=== Input ===

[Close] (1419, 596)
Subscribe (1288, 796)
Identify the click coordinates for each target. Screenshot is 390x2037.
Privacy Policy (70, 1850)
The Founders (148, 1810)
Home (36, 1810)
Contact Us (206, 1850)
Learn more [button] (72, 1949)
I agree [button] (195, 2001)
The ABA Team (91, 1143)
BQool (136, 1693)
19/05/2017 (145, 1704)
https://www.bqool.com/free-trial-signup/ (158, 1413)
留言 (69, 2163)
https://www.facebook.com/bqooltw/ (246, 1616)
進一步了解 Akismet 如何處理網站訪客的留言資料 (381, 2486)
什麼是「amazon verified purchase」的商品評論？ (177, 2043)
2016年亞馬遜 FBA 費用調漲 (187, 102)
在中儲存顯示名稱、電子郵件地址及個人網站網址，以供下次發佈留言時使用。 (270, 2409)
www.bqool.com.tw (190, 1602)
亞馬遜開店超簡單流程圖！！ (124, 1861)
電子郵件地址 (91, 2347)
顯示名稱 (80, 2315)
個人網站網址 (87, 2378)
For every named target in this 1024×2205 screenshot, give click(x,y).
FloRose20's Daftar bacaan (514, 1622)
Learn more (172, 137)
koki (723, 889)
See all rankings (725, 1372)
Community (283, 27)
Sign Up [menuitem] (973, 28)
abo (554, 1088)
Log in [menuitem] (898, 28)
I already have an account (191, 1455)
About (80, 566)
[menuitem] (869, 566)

===

→ Task requirements: Please print exactly the lines from the one containing "Home (36, 1810)" through the last line of the material.

→ Output for this exercise:
Home (36, 1810)
Contact Us (206, 1850)
Learn more [button] (72, 1949)
I agree [button] (195, 2001)
The ABA Team (91, 1143)
BQool (136, 1693)
19/05/2017 (145, 1704)
https://www.bqool.com/free-trial-signup/ (158, 1413)
留言 (69, 2163)
https://www.facebook.com/bqooltw/ (246, 1616)
進一步了解 Akismet 如何處理網站訪客的留言資料 (381, 2486)
什麼是「amazon verified purchase」的商品評論？ (177, 2043)
2016年亞馬遜 FBA 費用調漲 (187, 102)
在中儲存顯示名稱、電子郵件地址及個人網站網址，以供下次發佈留言時使用。 (270, 2409)
www.bqool.com.tw (190, 1602)
亞馬遜開店超簡單流程圖！！ (124, 1861)
電子郵件地址 (91, 2347)
顯示名稱 (80, 2315)
個人網站網址 (87, 2378)
For every named target in this 1024×2205 screenshot, give click(x,y).
FloRose20's Daftar bacaan (514, 1622)
Learn more (172, 137)
koki (723, 889)
See all rankings (725, 1372)
Community (283, 27)
Sign Up [menuitem] (973, 28)
abo (554, 1088)
Log in [menuitem] (898, 28)
I already have an account (191, 1455)
About (80, 566)
[menuitem] (869, 566)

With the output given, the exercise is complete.